--- Data records ---
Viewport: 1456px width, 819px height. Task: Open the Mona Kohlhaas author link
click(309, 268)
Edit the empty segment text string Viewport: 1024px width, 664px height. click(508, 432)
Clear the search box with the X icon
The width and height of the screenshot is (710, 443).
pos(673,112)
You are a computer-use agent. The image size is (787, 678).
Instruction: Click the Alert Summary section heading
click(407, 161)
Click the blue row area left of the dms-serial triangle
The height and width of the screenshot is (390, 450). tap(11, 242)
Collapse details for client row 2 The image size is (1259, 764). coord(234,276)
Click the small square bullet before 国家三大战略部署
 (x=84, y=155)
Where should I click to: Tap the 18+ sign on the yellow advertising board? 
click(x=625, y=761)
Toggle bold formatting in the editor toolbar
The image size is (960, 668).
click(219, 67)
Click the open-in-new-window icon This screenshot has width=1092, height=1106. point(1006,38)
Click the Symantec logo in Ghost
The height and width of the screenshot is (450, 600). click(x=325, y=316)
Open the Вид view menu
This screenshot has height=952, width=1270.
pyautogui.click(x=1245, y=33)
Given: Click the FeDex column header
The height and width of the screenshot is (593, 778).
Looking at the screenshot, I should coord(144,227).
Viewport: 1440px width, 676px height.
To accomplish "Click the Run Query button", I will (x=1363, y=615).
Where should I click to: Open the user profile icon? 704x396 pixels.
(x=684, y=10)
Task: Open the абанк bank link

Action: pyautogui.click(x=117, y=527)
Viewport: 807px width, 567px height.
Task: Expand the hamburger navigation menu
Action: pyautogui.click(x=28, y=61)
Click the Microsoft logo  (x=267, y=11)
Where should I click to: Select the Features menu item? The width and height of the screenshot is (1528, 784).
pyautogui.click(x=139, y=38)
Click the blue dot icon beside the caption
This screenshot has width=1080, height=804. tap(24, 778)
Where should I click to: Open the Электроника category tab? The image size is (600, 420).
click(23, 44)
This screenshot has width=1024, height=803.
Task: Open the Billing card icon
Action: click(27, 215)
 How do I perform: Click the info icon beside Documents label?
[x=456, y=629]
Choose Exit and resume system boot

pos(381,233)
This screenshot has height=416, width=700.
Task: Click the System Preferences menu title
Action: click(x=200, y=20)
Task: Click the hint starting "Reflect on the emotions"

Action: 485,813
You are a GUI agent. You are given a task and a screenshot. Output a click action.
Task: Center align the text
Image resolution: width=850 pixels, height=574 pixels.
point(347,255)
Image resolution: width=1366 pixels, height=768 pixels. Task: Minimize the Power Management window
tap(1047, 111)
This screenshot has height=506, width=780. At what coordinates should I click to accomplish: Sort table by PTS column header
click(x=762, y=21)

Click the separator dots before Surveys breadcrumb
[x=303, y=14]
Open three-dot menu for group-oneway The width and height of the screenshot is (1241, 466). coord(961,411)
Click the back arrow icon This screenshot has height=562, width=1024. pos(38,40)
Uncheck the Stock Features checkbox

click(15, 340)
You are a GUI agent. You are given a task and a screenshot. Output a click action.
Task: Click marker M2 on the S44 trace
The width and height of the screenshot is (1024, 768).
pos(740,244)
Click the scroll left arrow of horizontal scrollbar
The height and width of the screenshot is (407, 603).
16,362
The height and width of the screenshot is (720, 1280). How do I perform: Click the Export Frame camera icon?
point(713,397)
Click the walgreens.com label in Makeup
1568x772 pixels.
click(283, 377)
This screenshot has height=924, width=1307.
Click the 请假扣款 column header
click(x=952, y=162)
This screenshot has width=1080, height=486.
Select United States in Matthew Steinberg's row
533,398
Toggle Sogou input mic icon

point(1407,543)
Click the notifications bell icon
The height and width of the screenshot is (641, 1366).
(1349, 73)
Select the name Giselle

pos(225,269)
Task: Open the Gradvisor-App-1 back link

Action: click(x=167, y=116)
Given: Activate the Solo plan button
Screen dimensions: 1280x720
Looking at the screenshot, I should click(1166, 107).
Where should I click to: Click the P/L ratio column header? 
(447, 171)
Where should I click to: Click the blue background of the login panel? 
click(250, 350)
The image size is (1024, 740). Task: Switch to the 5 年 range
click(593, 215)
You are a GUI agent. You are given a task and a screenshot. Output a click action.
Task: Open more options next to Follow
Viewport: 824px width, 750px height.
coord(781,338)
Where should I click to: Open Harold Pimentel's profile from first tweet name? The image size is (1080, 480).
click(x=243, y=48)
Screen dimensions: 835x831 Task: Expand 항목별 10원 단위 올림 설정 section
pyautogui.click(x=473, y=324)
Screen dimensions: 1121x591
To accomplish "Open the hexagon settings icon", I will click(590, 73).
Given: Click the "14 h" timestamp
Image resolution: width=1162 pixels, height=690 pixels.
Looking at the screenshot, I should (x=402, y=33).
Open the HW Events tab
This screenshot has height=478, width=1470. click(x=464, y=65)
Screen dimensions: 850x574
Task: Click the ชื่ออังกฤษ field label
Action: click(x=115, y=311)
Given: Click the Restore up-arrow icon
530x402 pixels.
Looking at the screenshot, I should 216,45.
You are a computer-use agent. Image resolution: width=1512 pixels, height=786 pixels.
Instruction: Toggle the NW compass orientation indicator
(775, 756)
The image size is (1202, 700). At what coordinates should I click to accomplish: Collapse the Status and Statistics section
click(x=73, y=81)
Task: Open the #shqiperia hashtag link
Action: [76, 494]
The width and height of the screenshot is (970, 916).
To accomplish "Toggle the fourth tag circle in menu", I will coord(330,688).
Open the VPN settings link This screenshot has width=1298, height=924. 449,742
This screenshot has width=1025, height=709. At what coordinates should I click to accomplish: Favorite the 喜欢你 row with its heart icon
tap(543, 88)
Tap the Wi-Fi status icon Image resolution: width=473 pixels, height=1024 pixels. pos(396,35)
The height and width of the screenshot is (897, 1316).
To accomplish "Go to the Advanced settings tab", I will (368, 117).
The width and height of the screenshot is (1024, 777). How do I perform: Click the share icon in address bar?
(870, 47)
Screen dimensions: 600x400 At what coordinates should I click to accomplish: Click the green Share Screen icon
---
• **Exercise**
Copy out the data shown above without altering anything.

• **Problem solution**
Viewport: 1456px width, 819px height. Task: Open the Mona Kohlhaas author link
click(309, 268)
Edit the empty segment text string Viewport: 1024px width, 664px height. click(508, 432)
Clear the search box with the X icon
The width and height of the screenshot is (710, 443).
pos(673,112)
You are a computer-use agent. The image size is (787, 678).
Instruction: Click the Alert Summary section heading
click(407, 161)
Click the blue row area left of the dms-serial triangle
The height and width of the screenshot is (390, 450). tap(11, 242)
Collapse details for client row 2 The image size is (1259, 764). coord(234,276)
Click the small square bullet before 国家三大战略部署
 (x=84, y=155)
Where should I click to: Tap the 18+ sign on the yellow advertising board? 
click(x=625, y=761)
Toggle bold formatting in the editor toolbar
The image size is (960, 668).
click(219, 67)
Click the open-in-new-window icon This screenshot has width=1092, height=1106. point(1006,38)
Click the Symantec logo in Ghost
The height and width of the screenshot is (450, 600). click(x=325, y=316)
Open the Вид view menu
This screenshot has height=952, width=1270.
pyautogui.click(x=1245, y=33)
Given: Click the FeDex column header
The height and width of the screenshot is (593, 778).
Looking at the screenshot, I should coord(144,227).
Viewport: 1440px width, 676px height.
To accomplish "Click the Run Query button", I will (x=1363, y=615).
Where should I click to: Open the user profile icon? 704x396 pixels.
(x=684, y=10)
Task: Open the абанк bank link

Action: pyautogui.click(x=117, y=527)
Viewport: 807px width, 567px height.
Task: Expand the hamburger navigation menu
Action: pyautogui.click(x=28, y=61)
Click the Microsoft logo  (x=267, y=11)
Where should I click to: Select the Features menu item? The width and height of the screenshot is (1528, 784).
pyautogui.click(x=139, y=38)
Click the blue dot icon beside the caption
This screenshot has width=1080, height=804. tap(24, 778)
Where should I click to: Open the Электроника category tab? The image size is (600, 420).
click(23, 44)
This screenshot has width=1024, height=803.
Task: Open the Billing card icon
Action: click(27, 215)
 How do I perform: Click the info icon beside Documents label?
[x=456, y=629]
Choose Exit and resume system boot

pos(381,233)
This screenshot has height=416, width=700.
Task: Click the System Preferences menu title
Action: click(x=200, y=20)
Task: Click the hint starting "Reflect on the emotions"

Action: 485,813
You are a GUI agent. You are given a task and a screenshot. Output a click action.
Task: Center align the text
Image resolution: width=850 pixels, height=574 pixels.
point(347,255)
Image resolution: width=1366 pixels, height=768 pixels. Task: Minimize the Power Management window
tap(1047, 111)
This screenshot has height=506, width=780. At what coordinates should I click to accomplish: Sort table by PTS column header
click(x=762, y=21)

Click the separator dots before Surveys breadcrumb
[x=303, y=14]
Open three-dot menu for group-oneway The width and height of the screenshot is (1241, 466). coord(961,411)
Click the back arrow icon This screenshot has height=562, width=1024. pos(38,40)
Uncheck the Stock Features checkbox

click(15, 340)
You are a GUI agent. You are given a task and a screenshot. Output a click action.
Task: Click marker M2 on the S44 trace
The width and height of the screenshot is (1024, 768).
pos(740,244)
Click the scroll left arrow of horizontal scrollbar
The height and width of the screenshot is (407, 603).
16,362
The height and width of the screenshot is (720, 1280). How do I perform: Click the Export Frame camera icon?
point(713,397)
Click the walgreens.com label in Makeup
1568x772 pixels.
click(283, 377)
This screenshot has height=924, width=1307.
Click the 请假扣款 column header
click(x=952, y=162)
This screenshot has width=1080, height=486.
Select United States in Matthew Steinberg's row
533,398
Toggle Sogou input mic icon

point(1407,543)
Click the notifications bell icon
The height and width of the screenshot is (641, 1366).
(1349, 73)
Select the name Giselle

pos(225,269)
Task: Open the Gradvisor-App-1 back link

Action: click(x=167, y=116)
Given: Activate the Solo plan button
Screen dimensions: 1280x720
Looking at the screenshot, I should click(1166, 107).
Where should I click to: Click the P/L ratio column header? 
(447, 171)
Where should I click to: Click the blue background of the login panel? 
click(250, 350)
The image size is (1024, 740). Task: Switch to the 5 年 range
click(593, 215)
You are a GUI agent. You are given a task and a screenshot. Output a click action.
Task: Open more options next to Follow
Viewport: 824px width, 750px height.
coord(781,338)
Where should I click to: Open Harold Pimentel's profile from first tweet name? The image size is (1080, 480).
click(x=243, y=48)
Screen dimensions: 835x831 Task: Expand 항목별 10원 단위 올림 설정 section
pyautogui.click(x=473, y=324)
Screen dimensions: 1121x591
To accomplish "Open the hexagon settings icon", I will click(590, 73).
Given: Click the "14 h" timestamp
Image resolution: width=1162 pixels, height=690 pixels.
Looking at the screenshot, I should (x=402, y=33).
Open the HW Events tab
This screenshot has height=478, width=1470. click(x=464, y=65)
Screen dimensions: 850x574
Task: Click the ชื่ออังกฤษ field label
Action: click(x=115, y=311)
Given: Click the Restore up-arrow icon
530x402 pixels.
Looking at the screenshot, I should 216,45.
You are a computer-use agent. Image resolution: width=1512 pixels, height=786 pixels.
Instruction: Toggle the NW compass orientation indicator
(775, 756)
The image size is (1202, 700). At what coordinates should I click to accomplish: Collapse the Status and Statistics section
click(x=73, y=81)
Task: Open the #shqiperia hashtag link
Action: [76, 494]
The width and height of the screenshot is (970, 916).
To accomplish "Toggle the fourth tag circle in menu", I will coord(330,688).
Open the VPN settings link This screenshot has width=1298, height=924. 449,742
This screenshot has width=1025, height=709. At what coordinates should I click to accomplish: Favorite the 喜欢你 row with its heart icon
tap(543, 88)
Tap the Wi-Fi status icon Image resolution: width=473 pixels, height=1024 pixels. pos(396,35)
The height and width of the screenshot is (897, 1316).
To accomplish "Go to the Advanced settings tab", I will (368, 117).
The width and height of the screenshot is (1024, 777). How do I perform: Click the share icon in address bar?
(870, 47)
Screen dimensions: 600x400 At what coordinates should I click to accomplish: Click the green Share Screen icon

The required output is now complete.